TASK OBJECTIVE. Write each line of the items below as a string in a JSON list, skipping blank lines and leaving out the pictures.

>> Begin RECORDED INFORMATION

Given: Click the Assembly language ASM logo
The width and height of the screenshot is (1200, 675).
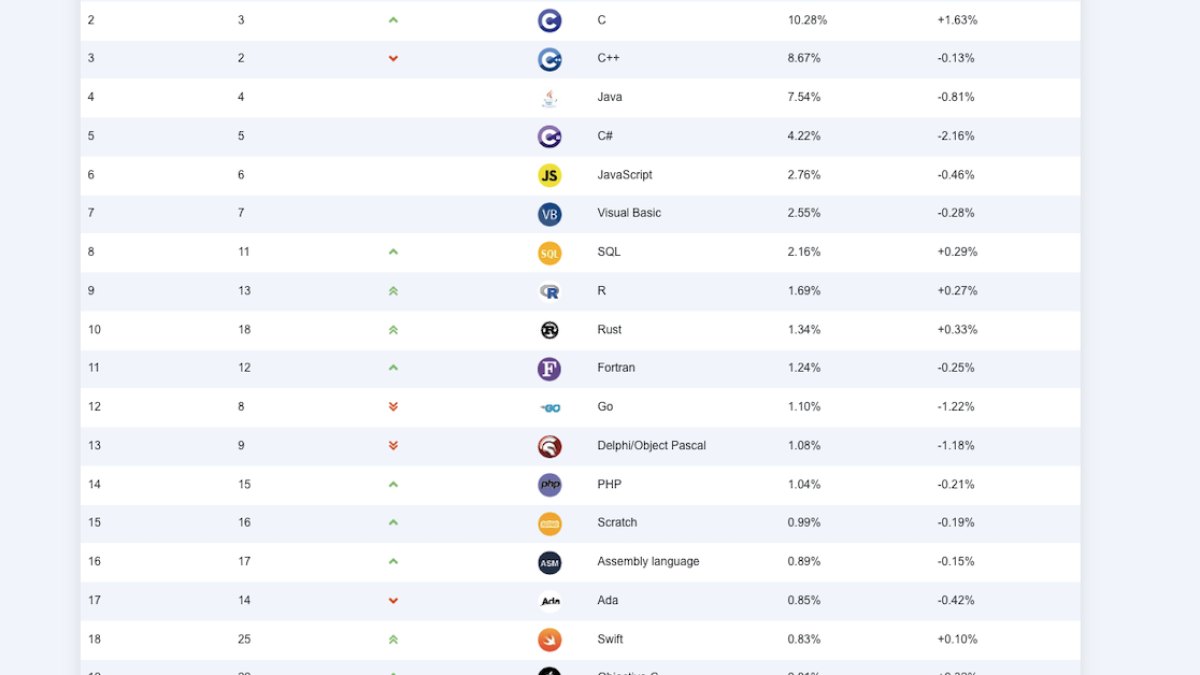Looking at the screenshot, I should pyautogui.click(x=549, y=563).
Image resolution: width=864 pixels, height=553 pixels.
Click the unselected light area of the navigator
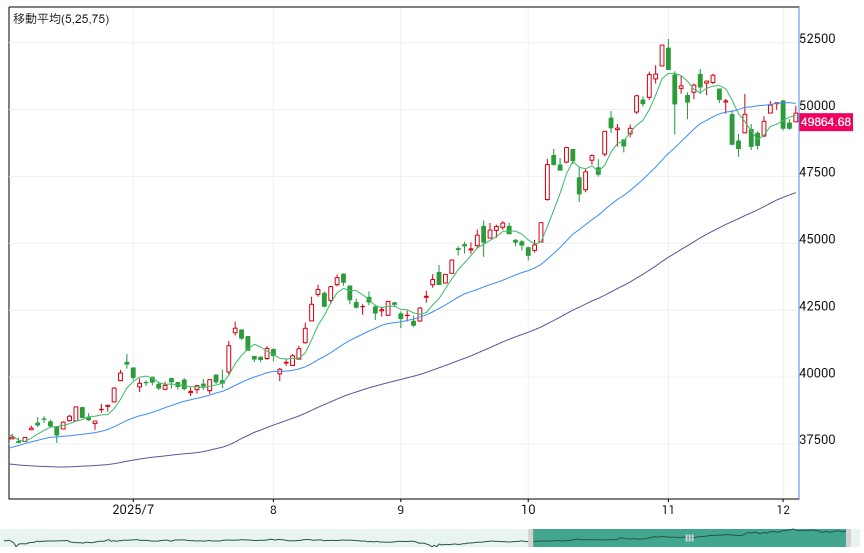click(264, 538)
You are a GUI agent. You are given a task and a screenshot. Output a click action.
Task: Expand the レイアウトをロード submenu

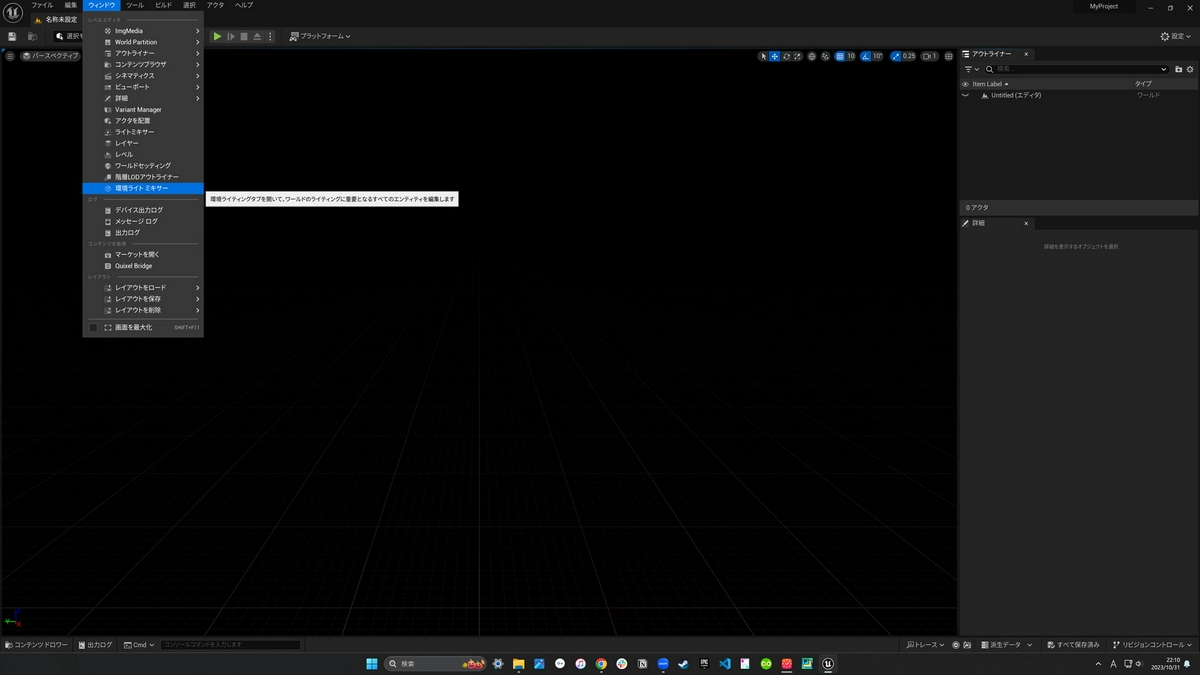(x=143, y=287)
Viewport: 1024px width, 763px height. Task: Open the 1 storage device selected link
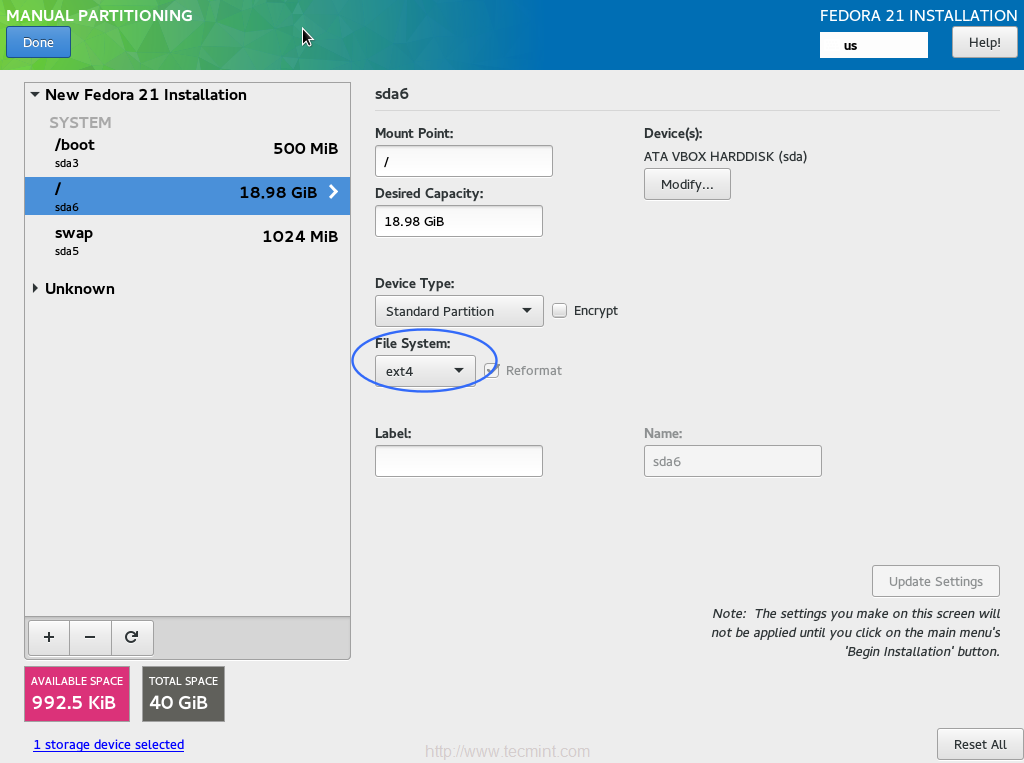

>> End RECORDED INFORMATION

TASK ANSWER.
[
  "Given: Click the Assembly language ASM logo",
  "The width and height of the screenshot is (1200, 675).",
  "Looking at the screenshot, I should pyautogui.click(x=549, y=563).",
  "Image resolution: width=864 pixels, height=553 pixels.",
  "Click the unselected light area of the navigator",
  "click(264, 538)",
  "You are a GUI agent. You are given a task and a screenshot. Output a click action.",
  "Task: Expand the レイアウトをロード submenu",
  "(x=143, y=287)",
  "Viewport: 1024px width, 763px height. Task: Open the 1 storage device selected link"
]